> **Records to process**
▼

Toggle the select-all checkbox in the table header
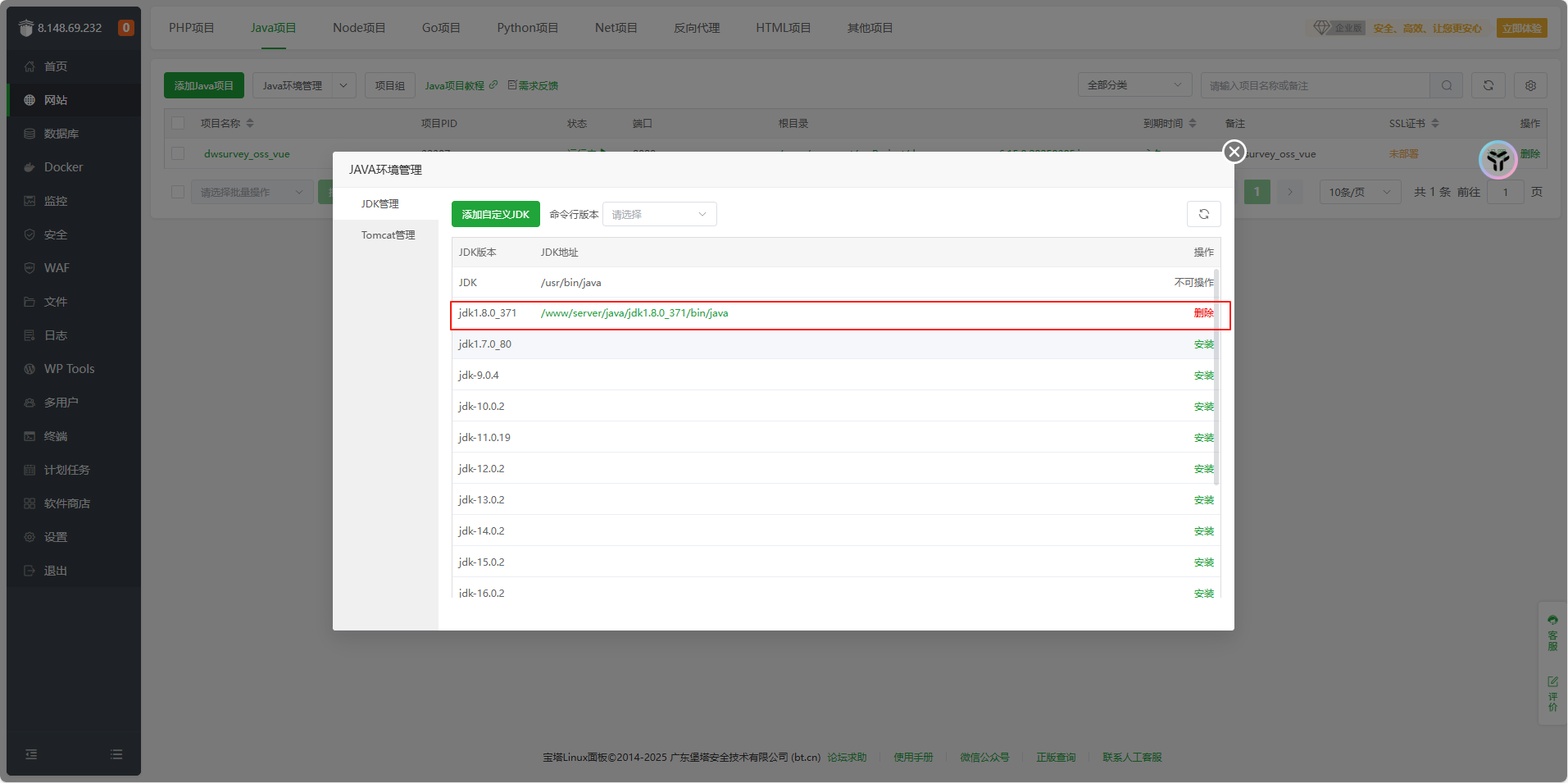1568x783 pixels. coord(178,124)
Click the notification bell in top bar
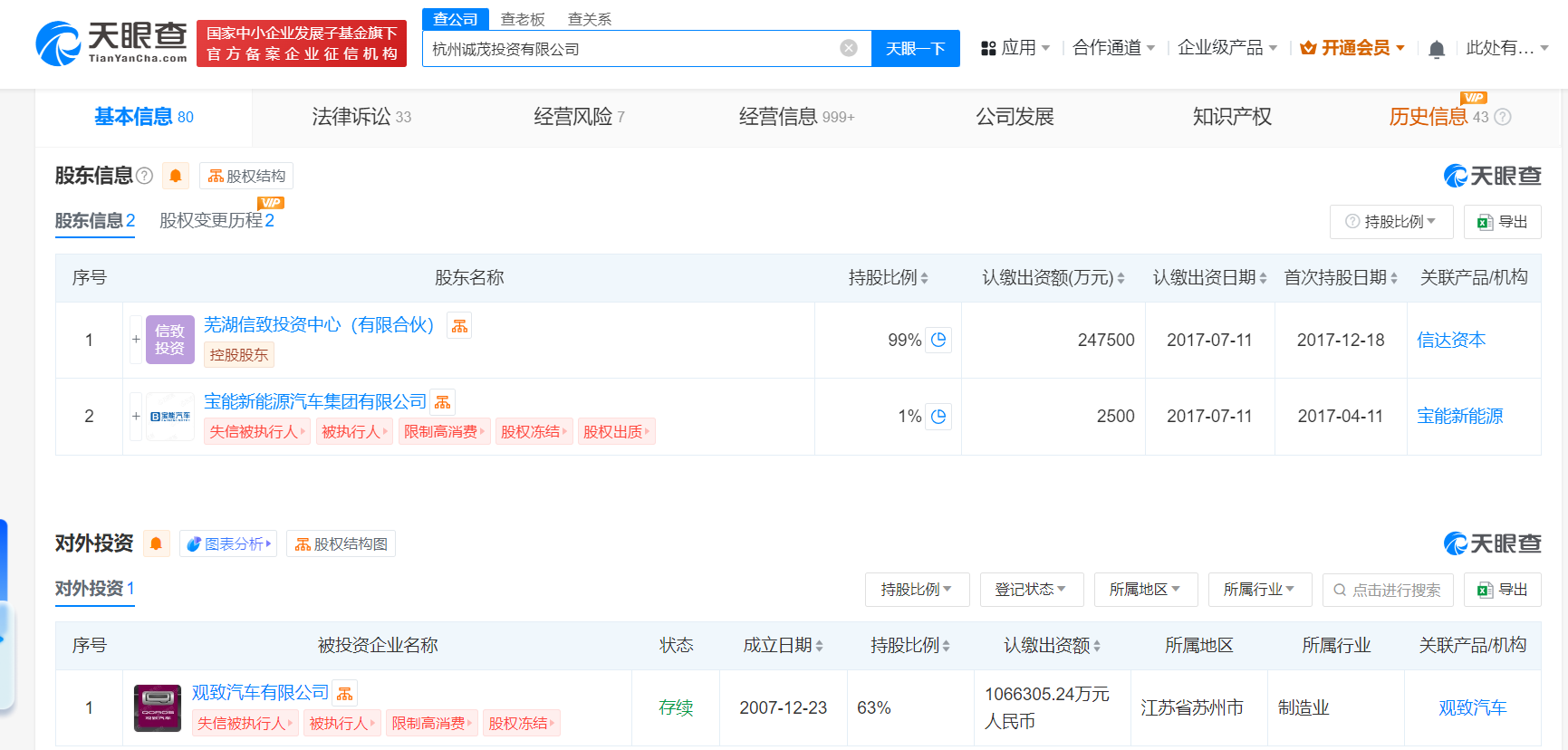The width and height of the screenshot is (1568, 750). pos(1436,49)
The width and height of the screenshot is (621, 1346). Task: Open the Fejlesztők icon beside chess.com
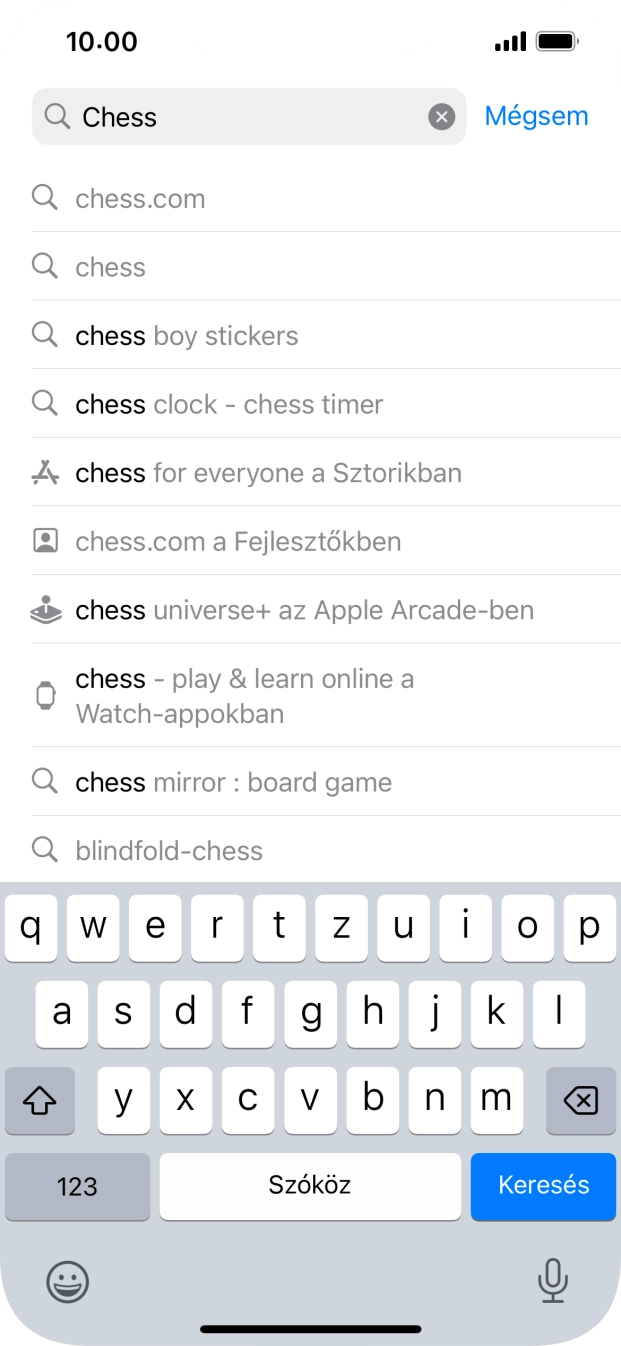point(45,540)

▲

> **Description of the task**
From the entries above, write out every line without a single change, skipping the images.

> **Task output**
Toggle the select-all checkbox in the table header
1568x783 pixels. coord(178,124)
Click the notification bell in top bar
The width and height of the screenshot is (1568, 750). pos(1436,49)
The width and height of the screenshot is (621, 1346). Task: Open the Fejlesztők icon beside chess.com
point(45,540)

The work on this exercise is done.